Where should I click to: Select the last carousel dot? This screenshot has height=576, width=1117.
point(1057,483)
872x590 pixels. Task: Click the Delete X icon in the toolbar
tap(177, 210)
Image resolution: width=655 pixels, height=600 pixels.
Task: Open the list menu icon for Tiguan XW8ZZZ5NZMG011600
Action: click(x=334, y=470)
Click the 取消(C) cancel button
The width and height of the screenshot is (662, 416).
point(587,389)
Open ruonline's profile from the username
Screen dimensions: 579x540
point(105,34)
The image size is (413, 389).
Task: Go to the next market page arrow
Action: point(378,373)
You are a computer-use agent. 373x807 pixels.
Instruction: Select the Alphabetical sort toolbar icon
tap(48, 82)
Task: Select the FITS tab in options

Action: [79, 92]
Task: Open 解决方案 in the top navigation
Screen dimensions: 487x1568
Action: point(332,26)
········
→ **Task brief**: Line by line, output the data precisely as shown above.

→ **Task output**:
Where should I click to: Select the last carousel dot? This screenshot has height=576, width=1117.
point(1057,483)
872x590 pixels. Task: Click the Delete X icon in the toolbar
tap(177, 210)
Image resolution: width=655 pixels, height=600 pixels.
Task: Open the list menu icon for Tiguan XW8ZZZ5NZMG011600
Action: click(x=334, y=470)
Click the 取消(C) cancel button
The width and height of the screenshot is (662, 416).
point(587,389)
Open ruonline's profile from the username
Screen dimensions: 579x540
point(105,34)
The image size is (413, 389).
Task: Go to the next market page arrow
Action: point(378,373)
You are a computer-use agent. 373x807 pixels.
Instruction: Select the Alphabetical sort toolbar icon
tap(48, 82)
Task: Select the FITS tab in options

Action: [79, 92]
Task: Open 解决方案 in the top navigation
Screen dimensions: 487x1568
Action: point(332,26)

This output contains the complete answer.